■ **ACTIVITY**: Each record in the listing below is to be duplicated exactly.
........
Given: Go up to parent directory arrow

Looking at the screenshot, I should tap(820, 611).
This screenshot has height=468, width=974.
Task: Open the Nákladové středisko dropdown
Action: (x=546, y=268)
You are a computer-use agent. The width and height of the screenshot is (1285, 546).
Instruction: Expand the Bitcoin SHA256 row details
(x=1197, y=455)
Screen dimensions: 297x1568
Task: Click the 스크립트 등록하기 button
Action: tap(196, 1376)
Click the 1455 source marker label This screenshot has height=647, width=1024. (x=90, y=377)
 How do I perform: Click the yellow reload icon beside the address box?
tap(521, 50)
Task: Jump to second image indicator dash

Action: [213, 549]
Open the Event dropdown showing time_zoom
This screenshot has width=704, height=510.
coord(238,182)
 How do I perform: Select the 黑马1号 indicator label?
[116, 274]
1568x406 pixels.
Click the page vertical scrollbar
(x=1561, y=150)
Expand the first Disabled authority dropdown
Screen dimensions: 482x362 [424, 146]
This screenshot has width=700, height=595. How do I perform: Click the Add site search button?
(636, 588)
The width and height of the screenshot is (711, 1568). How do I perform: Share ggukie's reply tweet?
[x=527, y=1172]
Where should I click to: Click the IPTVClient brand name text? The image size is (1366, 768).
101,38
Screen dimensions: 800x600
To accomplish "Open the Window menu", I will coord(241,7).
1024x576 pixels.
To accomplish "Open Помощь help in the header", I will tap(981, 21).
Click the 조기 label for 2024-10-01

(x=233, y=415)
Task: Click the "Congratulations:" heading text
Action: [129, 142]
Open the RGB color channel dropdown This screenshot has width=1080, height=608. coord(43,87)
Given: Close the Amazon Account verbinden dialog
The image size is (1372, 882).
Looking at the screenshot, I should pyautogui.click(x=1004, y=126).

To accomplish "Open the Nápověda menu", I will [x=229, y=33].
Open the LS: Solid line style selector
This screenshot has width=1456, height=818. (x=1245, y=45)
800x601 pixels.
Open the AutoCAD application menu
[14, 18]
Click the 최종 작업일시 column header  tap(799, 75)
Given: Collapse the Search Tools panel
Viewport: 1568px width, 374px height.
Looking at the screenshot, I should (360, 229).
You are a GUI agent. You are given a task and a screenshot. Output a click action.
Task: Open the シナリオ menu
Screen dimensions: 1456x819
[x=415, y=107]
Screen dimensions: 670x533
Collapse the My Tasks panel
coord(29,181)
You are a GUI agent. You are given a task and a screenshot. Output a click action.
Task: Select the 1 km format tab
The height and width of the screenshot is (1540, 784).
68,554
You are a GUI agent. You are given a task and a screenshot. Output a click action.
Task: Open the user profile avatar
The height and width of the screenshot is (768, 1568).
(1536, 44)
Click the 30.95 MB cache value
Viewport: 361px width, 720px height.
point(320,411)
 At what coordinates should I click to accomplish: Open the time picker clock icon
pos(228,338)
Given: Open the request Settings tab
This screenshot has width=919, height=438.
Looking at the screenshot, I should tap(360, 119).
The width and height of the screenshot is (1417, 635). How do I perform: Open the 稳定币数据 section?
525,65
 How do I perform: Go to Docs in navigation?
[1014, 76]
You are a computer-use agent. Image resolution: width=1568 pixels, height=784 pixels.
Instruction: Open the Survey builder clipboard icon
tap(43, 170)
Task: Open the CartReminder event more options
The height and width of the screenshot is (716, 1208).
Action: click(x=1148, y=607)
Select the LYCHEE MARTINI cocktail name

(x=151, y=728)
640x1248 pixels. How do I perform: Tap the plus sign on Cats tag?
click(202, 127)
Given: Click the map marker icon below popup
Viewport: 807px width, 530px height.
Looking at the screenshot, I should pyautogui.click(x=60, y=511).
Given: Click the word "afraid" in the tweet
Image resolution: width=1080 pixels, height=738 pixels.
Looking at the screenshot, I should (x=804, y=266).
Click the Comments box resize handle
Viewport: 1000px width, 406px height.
........
■ **RESULT FOR THIS TASK**:
Given: Go up to parent directory arrow

Looking at the screenshot, I should tap(820, 611).
This screenshot has height=468, width=974.
Task: Open the Nákladové středisko dropdown
Action: (x=546, y=268)
You are a computer-use agent. The width and height of the screenshot is (1285, 546).
Instruction: Expand the Bitcoin SHA256 row details
(x=1197, y=455)
Screen dimensions: 297x1568
Task: Click the 스크립트 등록하기 button
Action: tap(196, 1376)
Click the 1455 source marker label This screenshot has height=647, width=1024. (x=90, y=377)
 How do I perform: Click the yellow reload icon beside the address box?
tap(521, 50)
Task: Jump to second image indicator dash

Action: [213, 549]
Open the Event dropdown showing time_zoom
This screenshot has width=704, height=510.
coord(238,182)
 How do I perform: Select the 黑马1号 indicator label?
[116, 274]
1568x406 pixels.
Click the page vertical scrollbar
(x=1561, y=150)
Expand the first Disabled authority dropdown
Screen dimensions: 482x362 [424, 146]
This screenshot has width=700, height=595. How do I perform: Click the Add site search button?
(636, 588)
The width and height of the screenshot is (711, 1568). How do I perform: Share ggukie's reply tweet?
[x=527, y=1172]
Where should I click to: Click the IPTVClient brand name text? The image size is (1366, 768).
101,38
Screen dimensions: 800x600
To accomplish "Open the Window menu", I will coord(241,7).
1024x576 pixels.
To accomplish "Open Помощь help in the header", I will tap(981, 21).
Click the 조기 label for 2024-10-01

(x=233, y=415)
Task: Click the "Congratulations:" heading text
Action: [129, 142]
Open the RGB color channel dropdown This screenshot has width=1080, height=608. coord(43,87)
Given: Close the Amazon Account verbinden dialog
The image size is (1372, 882).
Looking at the screenshot, I should pyautogui.click(x=1004, y=126).

To accomplish "Open the Nápověda menu", I will [x=229, y=33].
Open the LS: Solid line style selector
This screenshot has width=1456, height=818. (x=1245, y=45)
800x601 pixels.
Open the AutoCAD application menu
[14, 18]
Click the 최종 작업일시 column header  tap(799, 75)
Given: Collapse the Search Tools panel
Viewport: 1568px width, 374px height.
Looking at the screenshot, I should (360, 229).
You are a GUI agent. You are given a task and a screenshot. Output a click action.
Task: Open the シナリオ menu
Screen dimensions: 1456x819
[x=415, y=107]
Screen dimensions: 670x533
Collapse the My Tasks panel
coord(29,181)
You are a GUI agent. You are given a task and a screenshot. Output a click action.
Task: Select the 1 km format tab
The height and width of the screenshot is (1540, 784).
68,554
You are a GUI agent. You are given a task and a screenshot. Output a click action.
Task: Open the user profile avatar
The height and width of the screenshot is (768, 1568).
(1536, 44)
Click the 30.95 MB cache value
Viewport: 361px width, 720px height.
point(320,411)
 At what coordinates should I click to accomplish: Open the time picker clock icon
pos(228,338)
Given: Open the request Settings tab
This screenshot has width=919, height=438.
Looking at the screenshot, I should tap(360, 119).
The width and height of the screenshot is (1417, 635). How do I perform: Open the 稳定币数据 section?
525,65
 How do I perform: Go to Docs in navigation?
[1014, 76]
You are a computer-use agent. Image resolution: width=1568 pixels, height=784 pixels.
Instruction: Open the Survey builder clipboard icon
tap(43, 170)
Task: Open the CartReminder event more options
The height and width of the screenshot is (716, 1208).
Action: click(x=1148, y=607)
Select the LYCHEE MARTINI cocktail name

(x=151, y=728)
640x1248 pixels. How do I perform: Tap the plus sign on Cats tag?
click(202, 127)
Given: Click the map marker icon below popup
Viewport: 807px width, 530px height.
Looking at the screenshot, I should pyautogui.click(x=60, y=511).
Given: Click the word "afraid" in the tweet
Image resolution: width=1080 pixels, height=738 pixels.
Looking at the screenshot, I should (x=804, y=266).
Click the Comments box resize handle
Viewport: 1000px width, 406px height.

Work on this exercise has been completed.